Fermentation, or ethylidene lactic acid, was isolated by K. W. Scheele (Trans. Stockholm Acad. 1780) from sour milk (Lat. lac, lactis, milk, whence the name). About twenty-four years later Bouillon Lagrange, and independently A. F. de Fourcroy and L. N. Vauquelin, maintained that Scheele’s new acid was nothing but impure acetic acid. This notion was combated by J. Berzelius, and finally refuted (in 1832) by J. v. Liebig and E. Mitscherlich, who, by the elementary analyses of lactates, proved the existence of this acid as a distinct compound. It may be prepared by the lactic fermentation of starches, sugars, gums, &c., the sugar being dissolved in water and acidified by a small quantity of tartaric acid and then fermented by the addition of sour milk, with a little putrid cheese. Zinc carbonate is added to the mixture (to neutralize the acid formed), which is kept warm for some days and well stirred. On boiling and filtering the product, zinc lactate crystallizes out of the solution. The acid may also be synthesized by the decomposition of alanine (α-aminopropionic acid) by nitrous acid (K. Strecker, Ann., 1850, 75, p. 27); by the oxidation of propylene glycol (A. Wurtz); by boiling α-chlorpropionic acid with caustic alkalis, or with silver oxide and water; by the reduction of pyruvic acid with sodium amalgam; or from acetaldehyde by the cyanhydrin reaction (J. Wislicenus, Ann., 1863, 128, p. 13)

CH3·CHO → CH3·CH(OH)·CN → CH3·CH(OH)·CO2H.

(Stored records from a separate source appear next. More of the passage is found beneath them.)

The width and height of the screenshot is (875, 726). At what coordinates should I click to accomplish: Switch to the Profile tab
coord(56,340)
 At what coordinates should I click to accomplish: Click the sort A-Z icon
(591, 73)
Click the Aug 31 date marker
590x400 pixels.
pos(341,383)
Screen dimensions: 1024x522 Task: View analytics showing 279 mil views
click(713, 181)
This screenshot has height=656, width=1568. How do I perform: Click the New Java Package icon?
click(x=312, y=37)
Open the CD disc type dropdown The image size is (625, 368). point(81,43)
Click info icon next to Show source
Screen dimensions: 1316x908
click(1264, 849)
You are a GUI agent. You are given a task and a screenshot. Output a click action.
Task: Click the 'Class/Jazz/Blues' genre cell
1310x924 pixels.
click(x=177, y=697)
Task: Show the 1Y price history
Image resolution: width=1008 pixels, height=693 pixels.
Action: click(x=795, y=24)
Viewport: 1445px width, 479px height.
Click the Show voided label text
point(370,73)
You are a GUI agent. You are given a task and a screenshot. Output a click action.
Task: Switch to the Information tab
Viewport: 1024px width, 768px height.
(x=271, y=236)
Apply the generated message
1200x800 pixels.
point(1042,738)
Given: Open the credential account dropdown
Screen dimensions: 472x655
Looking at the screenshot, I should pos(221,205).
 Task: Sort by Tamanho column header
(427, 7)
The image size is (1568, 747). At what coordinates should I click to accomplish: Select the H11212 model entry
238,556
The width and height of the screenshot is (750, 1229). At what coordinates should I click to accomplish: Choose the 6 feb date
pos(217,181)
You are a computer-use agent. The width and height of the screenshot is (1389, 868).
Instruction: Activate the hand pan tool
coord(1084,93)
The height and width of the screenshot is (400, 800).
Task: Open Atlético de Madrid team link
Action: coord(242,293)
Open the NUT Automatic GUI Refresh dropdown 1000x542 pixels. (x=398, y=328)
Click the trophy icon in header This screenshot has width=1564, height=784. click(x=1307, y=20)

It forms a colourless syrup, of specific gravity 1.2485 (15°/4°), and decomposes on distillation under ordinary atmospheric pressure; but at very low pressures (about 1 mm.) it distils at about 85° C., and then sets to a crystalline solid, which melts at about 18° C. It possesses the properties both of an acid and of an alcohol. When heated with dilute sulphuric acid to 130° C., under pressure, it is resolved into formic acid and acetaldehyde. Chromic acid oxidizes it to acetic acid and carbon dioxide; potassium permanganate oxidizes it to pyruvic acid; nitric acid to oxalic acid, and a mixture of manganese dioxide and sulphuric acid to acetaldehyde and carbon dioxide. Hydrobromic acid converts it into α-brompropionic acid, and hydriodic acid into propionic acid.

Lactide, OCH(CH3·CO
CH·CH(CH3)
O, a crystalline solid, of melting-point 124° C., is one of the products obtained by the distillation of lactic acid.